On a aussi pu revivre les dernières minutes de Whitney Houston ou de JFK. Pour ce dernier, on hume le vent d'automne, le cuir des sièges de la limousine, le parfum de Jackie assise à côté de lui, le popcorn (que j'ai eu un peu de mal à reconnaître) et les gaz d'échappement des véhicules qui dominent ce bouquet d'odeurs.... On entend les applaudissements de la foule, les fanfares du défilé, les voitures... jusqu'au moment où tout s'arrête brutalement.

Pour vivre ces sensations, il faut se laisser enfermer à l'intérieur d'un caisson ressemblant à ceux que l'on retrouve dans les morgues...  les hôtes et hôtesses veillent à nous remettre un bouton de panique au cas d'un malaise et à nous faire signer une décharge de responsabilités avant l'expérience.

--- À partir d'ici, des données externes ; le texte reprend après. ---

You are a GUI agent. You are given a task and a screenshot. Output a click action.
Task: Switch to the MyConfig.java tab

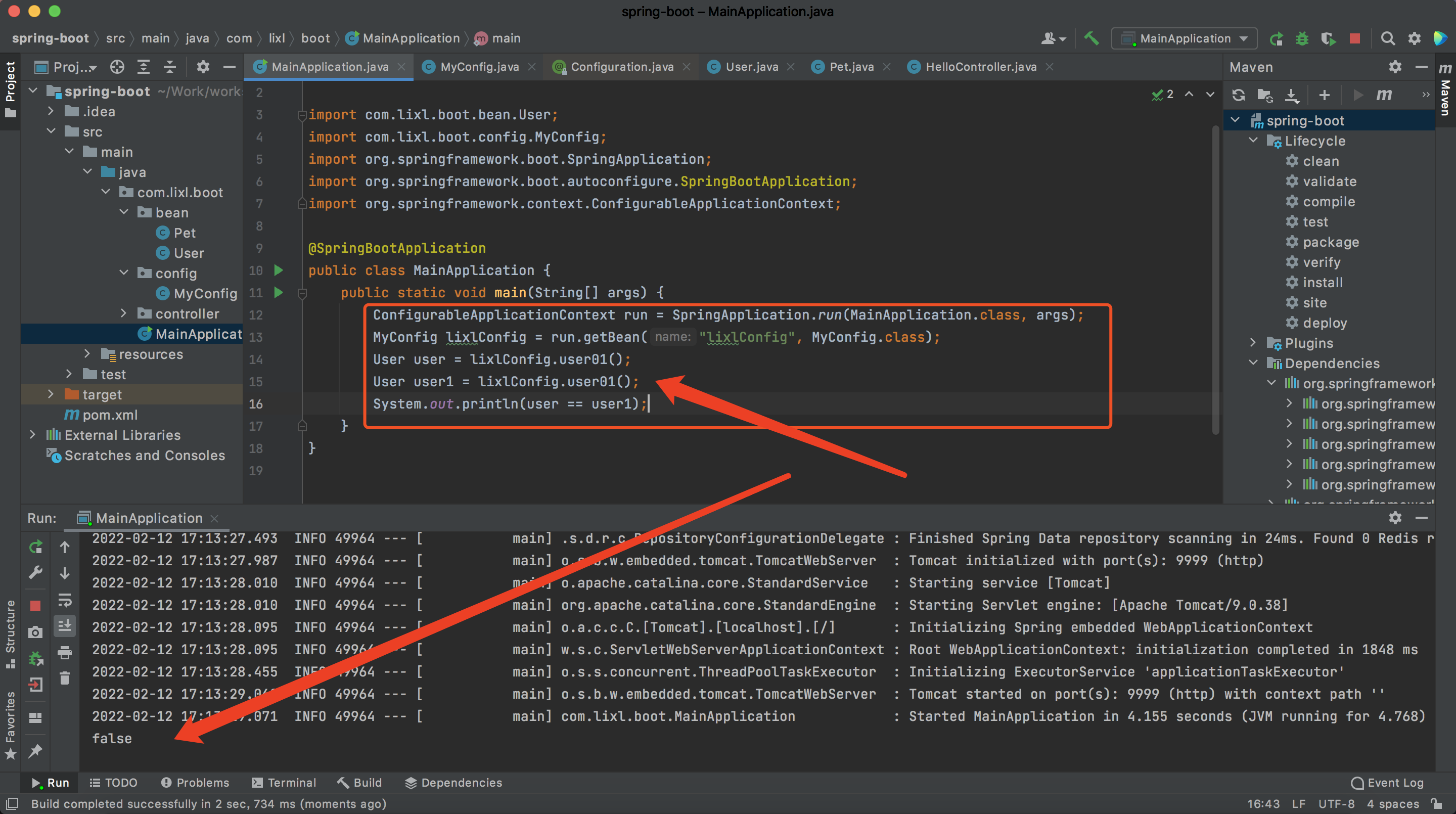coord(480,66)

Au vernissage de l'exposition, les personnes étaient nombreuses à vouloir tenter l'expérience... Une fois les personnes étendues sur le brancard métallique, ce dernier est glissé à l'intérieur du caisson mortuaire, la porte refermée, l'expérience peut commencer. À la sortie, l'expression des uns et des autres pourrait faire l'objet d'une nouvelle recherche.

Le projet a beaucoup de potentiel en tant que divertissement immersif bien sûr, mais aussi comme domaine novateur de recherche. Comme l'explique les deux artistes :

« notre projet a commencé par une réflexion sur la puissance de l'odorat en communication. L'odeur est un puissant catalyseur de souvenirs et d'émotions. Pourtant, il est encore peu exploité en communication et en narration. En tant que cinéaste et metteur en scène, nous sommes intéressés à créer des expériences immersives. Avec l'odeur, nous avons découvert un outil de communication supplémentaire très puissant. Vous pouvez l'utiliser pour améliorer une expérience et présenter une histoire de manière encore plus poétique. »

Les deux artistes ont fait leurs recherches pour recréer les événements à l'aide du matériel trouvé sur Internet. Par exemple, pour le scénario Whitney Huston, ils ont eu accès aux rapports de police et aux photos de la scène de mort. « Sur ces images, nous avons pu extraire énormément d'informations sur le type d'odeurs. Mais à un certain point, nous avons dû prendre une certaine liberté poétique pour recréer les scénarios. Certaines odeurs ont dû être recréées avec des créateurs et designers, d'autres étaient accessibles dans le commerce. »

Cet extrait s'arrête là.